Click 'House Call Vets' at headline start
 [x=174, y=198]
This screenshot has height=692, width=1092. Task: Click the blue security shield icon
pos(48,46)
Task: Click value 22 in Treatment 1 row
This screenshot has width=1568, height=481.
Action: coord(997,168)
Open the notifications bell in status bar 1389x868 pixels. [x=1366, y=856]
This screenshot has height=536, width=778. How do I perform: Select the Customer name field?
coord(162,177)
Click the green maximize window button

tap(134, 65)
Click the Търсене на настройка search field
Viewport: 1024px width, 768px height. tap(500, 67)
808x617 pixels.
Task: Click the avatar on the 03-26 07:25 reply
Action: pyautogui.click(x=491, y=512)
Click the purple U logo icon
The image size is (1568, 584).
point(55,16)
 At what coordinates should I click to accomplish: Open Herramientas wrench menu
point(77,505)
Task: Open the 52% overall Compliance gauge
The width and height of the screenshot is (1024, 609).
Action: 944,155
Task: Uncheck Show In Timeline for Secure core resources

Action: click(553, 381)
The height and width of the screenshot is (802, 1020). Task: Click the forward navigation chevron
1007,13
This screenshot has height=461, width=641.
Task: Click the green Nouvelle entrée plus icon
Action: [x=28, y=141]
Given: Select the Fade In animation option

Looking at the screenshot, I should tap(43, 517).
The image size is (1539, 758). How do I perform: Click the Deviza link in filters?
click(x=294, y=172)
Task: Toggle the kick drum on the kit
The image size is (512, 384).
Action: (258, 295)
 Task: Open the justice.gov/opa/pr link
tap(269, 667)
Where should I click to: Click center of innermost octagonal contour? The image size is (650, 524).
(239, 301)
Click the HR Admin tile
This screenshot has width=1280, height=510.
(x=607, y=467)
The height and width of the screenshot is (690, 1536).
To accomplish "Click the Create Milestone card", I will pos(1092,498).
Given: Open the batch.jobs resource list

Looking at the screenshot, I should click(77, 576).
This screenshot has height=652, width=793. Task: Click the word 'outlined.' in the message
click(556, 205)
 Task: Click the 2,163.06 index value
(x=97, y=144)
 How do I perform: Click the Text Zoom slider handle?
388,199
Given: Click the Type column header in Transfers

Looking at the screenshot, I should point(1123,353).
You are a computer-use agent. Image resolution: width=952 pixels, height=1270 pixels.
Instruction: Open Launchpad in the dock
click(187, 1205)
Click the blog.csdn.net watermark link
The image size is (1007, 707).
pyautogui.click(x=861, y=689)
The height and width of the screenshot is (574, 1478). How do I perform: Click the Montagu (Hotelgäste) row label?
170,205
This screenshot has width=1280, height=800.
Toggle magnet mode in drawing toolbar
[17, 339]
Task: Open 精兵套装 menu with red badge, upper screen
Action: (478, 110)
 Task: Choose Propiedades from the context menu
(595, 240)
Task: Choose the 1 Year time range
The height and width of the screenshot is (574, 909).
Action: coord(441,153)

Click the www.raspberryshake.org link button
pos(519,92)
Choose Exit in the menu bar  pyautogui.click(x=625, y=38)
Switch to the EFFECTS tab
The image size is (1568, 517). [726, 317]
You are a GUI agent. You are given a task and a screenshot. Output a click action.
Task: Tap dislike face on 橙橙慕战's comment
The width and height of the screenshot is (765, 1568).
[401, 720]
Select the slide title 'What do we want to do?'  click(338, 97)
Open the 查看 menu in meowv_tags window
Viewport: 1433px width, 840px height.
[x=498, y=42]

**Work to be completed**. Reproduce the listing above verbatim, every line in its original order and with no changes.

**Solution for this task**.
Click 'House Call Vets' at headline start
 [x=174, y=198]
This screenshot has height=692, width=1092. Task: Click the blue security shield icon
pos(48,46)
Task: Click value 22 in Treatment 1 row
This screenshot has width=1568, height=481.
Action: coord(997,168)
Open the notifications bell in status bar 1389x868 pixels. [x=1366, y=856]
This screenshot has height=536, width=778. How do I perform: Select the Customer name field?
coord(162,177)
Click the green maximize window button

tap(134, 65)
Click the Търсене на настройка search field
Viewport: 1024px width, 768px height. tap(500, 67)
808x617 pixels.
Task: Click the avatar on the 03-26 07:25 reply
Action: pyautogui.click(x=491, y=512)
Click the purple U logo icon
The image size is (1568, 584).
point(55,16)
 At what coordinates should I click to accomplish: Open Herramientas wrench menu
point(77,505)
Task: Open the 52% overall Compliance gauge
The width and height of the screenshot is (1024, 609).
Action: 944,155
Task: Uncheck Show In Timeline for Secure core resources

Action: click(553, 381)
The height and width of the screenshot is (802, 1020). Task: Click the forward navigation chevron
1007,13
This screenshot has height=461, width=641.
Task: Click the green Nouvelle entrée plus icon
Action: [x=28, y=141]
Given: Select the Fade In animation option

Looking at the screenshot, I should tap(43, 517).
The image size is (1539, 758). How do I perform: Click the Deviza link in filters?
click(x=294, y=172)
Task: Toggle the kick drum on the kit
The image size is (512, 384).
Action: (258, 295)
 Task: Open the justice.gov/opa/pr link
tap(269, 667)
Where should I click to: Click center of innermost octagonal contour? The image size is (650, 524).
(239, 301)
Click the HR Admin tile
This screenshot has width=1280, height=510.
(x=607, y=467)
The height and width of the screenshot is (690, 1536).
To accomplish "Click the Create Milestone card", I will pos(1092,498).
Given: Open the batch.jobs resource list

Looking at the screenshot, I should click(77, 576).
This screenshot has height=652, width=793. Task: Click the word 'outlined.' in the message
click(556, 205)
 Task: Click the 2,163.06 index value
(x=97, y=144)
 How do I perform: Click the Text Zoom slider handle?
388,199
Given: Click the Type column header in Transfers

Looking at the screenshot, I should point(1123,353).
You are a computer-use agent. Image resolution: width=952 pixels, height=1270 pixels.
Instruction: Open Launchpad in the dock
click(187, 1205)
Click the blog.csdn.net watermark link
The image size is (1007, 707).
pyautogui.click(x=861, y=689)
The height and width of the screenshot is (574, 1478). How do I perform: Click the Montagu (Hotelgäste) row label?
170,205
This screenshot has width=1280, height=800.
Toggle magnet mode in drawing toolbar
[17, 339]
Task: Open 精兵套装 menu with red badge, upper screen
Action: (478, 110)
 Task: Choose Propiedades from the context menu
(595, 240)
Task: Choose the 1 Year time range
The height and width of the screenshot is (574, 909).
Action: coord(441,153)

Click the www.raspberryshake.org link button
pos(519,92)
Choose Exit in the menu bar  pyautogui.click(x=625, y=38)
Switch to the EFFECTS tab
The image size is (1568, 517). [726, 317]
You are a GUI agent. You are given a task and a screenshot. Output a click action.
Task: Tap dislike face on 橙橙慕战's comment
The width and height of the screenshot is (765, 1568).
[401, 720]
Select the slide title 'What do we want to do?'  click(338, 97)
Open the 查看 menu in meowv_tags window
Viewport: 1433px width, 840px height.
[x=498, y=42]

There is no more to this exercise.